El comisionado de la FDA, Marty Makary, declaró que la sustancia podría estar pronto en camino de recibir aprobación federal. Se emitirán Vouchers de Prioridad Nacional para una revisión de uno a dos meses, frente al plazo estándar de un año. «Si se aprueban, estos medicamentos no se recogerán en una farmacia. Se administran en un entorno clínico controlado», aclaró.

Historia y mecanismo de acción

Extraída de la planta iboga del África Central, la ibogaína es utilizada desde hace siglos por los pueblos pigmeos como medicina sagrada. Llegó a los laboratorios occidentales en 1962 como posible tratamiento para las adicciones, pero fue catalogada como sustancia de Clase I en 1967 por el gobierno de Nixon, paralizando la investigación durante décadas.

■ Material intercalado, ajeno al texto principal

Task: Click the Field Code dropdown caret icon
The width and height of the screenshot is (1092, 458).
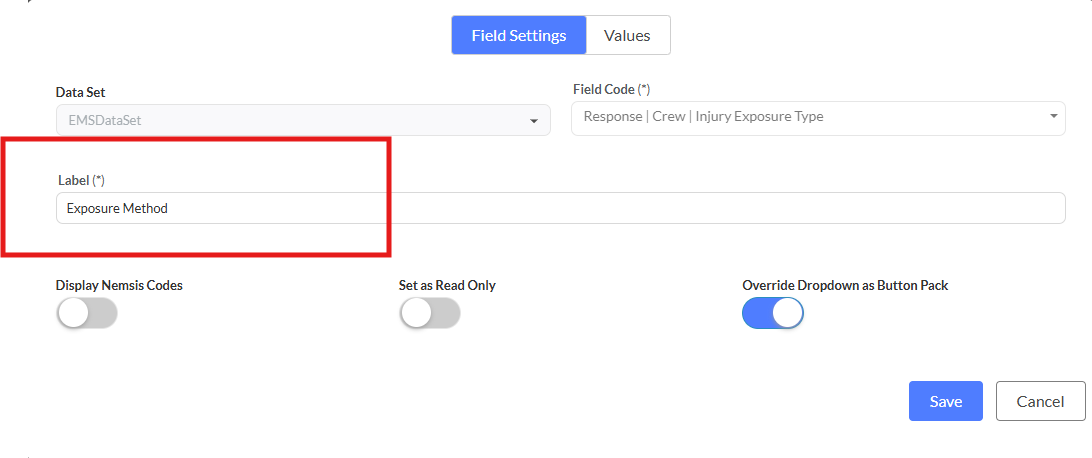Action: [x=1053, y=117]
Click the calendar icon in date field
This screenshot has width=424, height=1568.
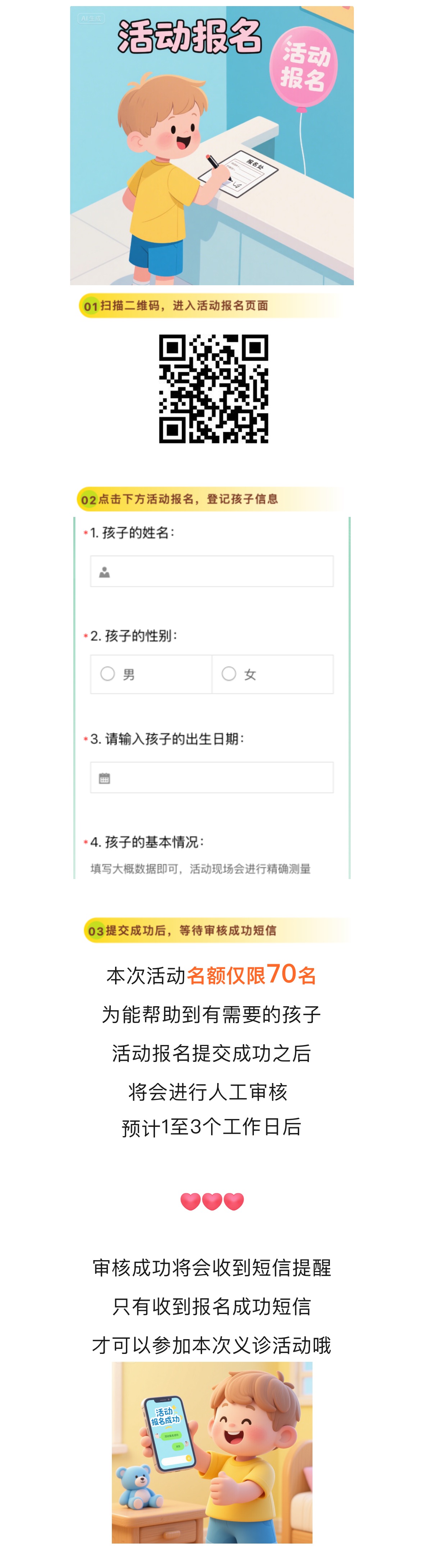click(105, 778)
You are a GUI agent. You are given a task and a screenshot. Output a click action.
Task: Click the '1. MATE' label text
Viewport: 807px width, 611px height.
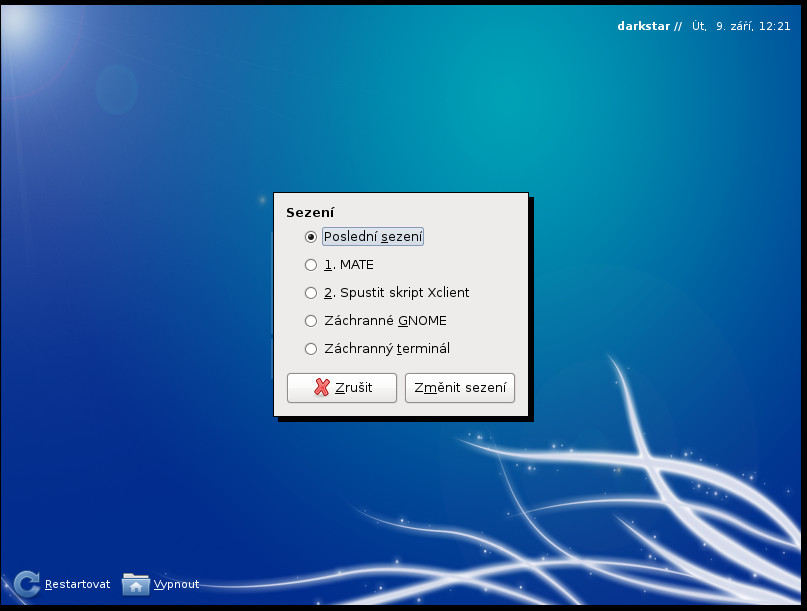(x=348, y=265)
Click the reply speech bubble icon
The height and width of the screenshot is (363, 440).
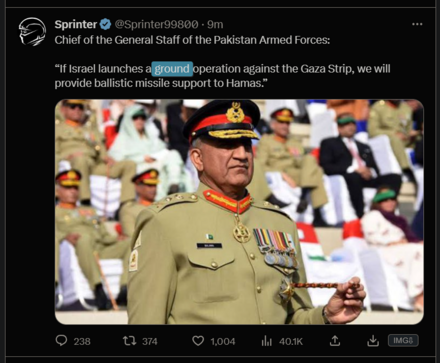pos(61,340)
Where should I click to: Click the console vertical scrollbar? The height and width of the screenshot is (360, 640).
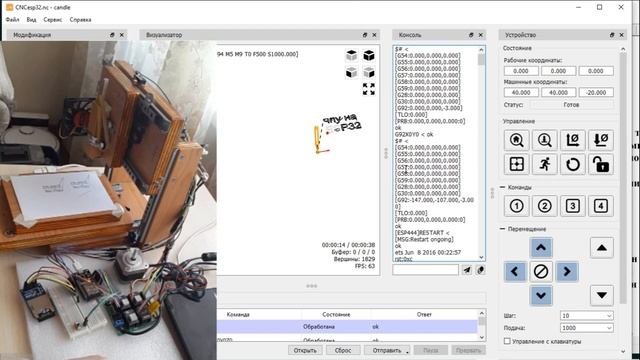[481, 153]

Un estudio de Stanford publicado en 2024 documentó mejoras significativas en veteranos de guerra tratados con ibogaína en México. La Dra. Kirsten Cherian, que lideró el estudio, explica que la sustancia actúa sobre múltiples sistemas de neurotransmisores y puede durar de 24 a 36 horas, reorganizando las redes cerebrales. Esto la convierte en la más intensa de las terapias psicodélicas en investigación.

Riesgos que no se pueden ignorar

La ibogaína puede provocar arritmias cardíacas potencialmente fatales. Varios fallecimientos han sido asociados a su consumo. «Está siendo romantizada», advierte el Dr. Arnt Schellekens, de la Universidad de Radboud. «Ir a un tratamiento con ibogaína puede ser muy peligroso. Como científico y médico, siempre soy muy cauto con este tipo de sustancia.»

A pesar de los riesgos, un número creciente de veteranos estadounidenses viaja a México para recibir tratamiento. La organización Veterans Exploring Treatment Solutions ha financiado el tratamiento de más de 1.300 veteranos. El debate sobre si sus beneficios superan los riesgos apenas comienza a nivel federal, y los expertos advierten que 50 millones de dólares pueden resultar insuficientes para los estudios necesarios.